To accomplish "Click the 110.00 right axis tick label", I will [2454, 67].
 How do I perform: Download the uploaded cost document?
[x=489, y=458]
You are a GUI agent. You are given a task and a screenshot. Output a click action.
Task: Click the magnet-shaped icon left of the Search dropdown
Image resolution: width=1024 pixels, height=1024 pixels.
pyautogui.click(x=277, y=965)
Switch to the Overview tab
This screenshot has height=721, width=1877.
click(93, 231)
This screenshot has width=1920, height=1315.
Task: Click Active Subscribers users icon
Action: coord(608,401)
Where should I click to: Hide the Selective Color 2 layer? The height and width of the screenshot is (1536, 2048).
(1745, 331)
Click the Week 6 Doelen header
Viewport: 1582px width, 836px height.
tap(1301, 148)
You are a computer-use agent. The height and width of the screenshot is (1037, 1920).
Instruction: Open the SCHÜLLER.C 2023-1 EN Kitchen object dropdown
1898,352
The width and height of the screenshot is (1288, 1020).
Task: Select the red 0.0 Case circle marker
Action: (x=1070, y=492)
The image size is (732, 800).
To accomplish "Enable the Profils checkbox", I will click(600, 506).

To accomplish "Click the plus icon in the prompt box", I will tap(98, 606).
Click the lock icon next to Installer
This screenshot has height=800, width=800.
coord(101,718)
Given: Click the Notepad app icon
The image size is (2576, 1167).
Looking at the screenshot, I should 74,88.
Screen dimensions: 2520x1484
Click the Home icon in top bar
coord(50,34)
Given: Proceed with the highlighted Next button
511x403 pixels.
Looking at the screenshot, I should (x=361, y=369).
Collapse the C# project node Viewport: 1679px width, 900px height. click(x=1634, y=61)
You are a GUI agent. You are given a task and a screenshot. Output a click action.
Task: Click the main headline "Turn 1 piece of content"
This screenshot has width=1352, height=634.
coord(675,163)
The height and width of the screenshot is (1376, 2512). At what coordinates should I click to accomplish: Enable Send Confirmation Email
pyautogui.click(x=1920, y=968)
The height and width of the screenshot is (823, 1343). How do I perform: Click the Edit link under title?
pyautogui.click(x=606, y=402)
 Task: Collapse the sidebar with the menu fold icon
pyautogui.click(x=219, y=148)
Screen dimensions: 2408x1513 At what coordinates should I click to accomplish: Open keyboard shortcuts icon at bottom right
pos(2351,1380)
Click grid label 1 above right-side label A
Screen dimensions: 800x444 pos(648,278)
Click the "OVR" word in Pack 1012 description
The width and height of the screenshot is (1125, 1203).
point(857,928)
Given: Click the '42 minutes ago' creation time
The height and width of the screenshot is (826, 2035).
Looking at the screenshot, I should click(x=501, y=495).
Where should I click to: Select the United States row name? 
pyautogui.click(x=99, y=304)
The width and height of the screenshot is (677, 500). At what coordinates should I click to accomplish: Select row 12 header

INSTRUCTION :: Report every line of the data above that contains the word "right", treating uppercase and lowercase as different.

SOLUTION ::
To accomplish "Click the 110.00 right axis tick label", I will [2454, 67].
Screen dimensions: 2408x1513 At what coordinates should I click to accomplish: Open keyboard shortcuts icon at bottom right
Click grid label 1 above right-side label A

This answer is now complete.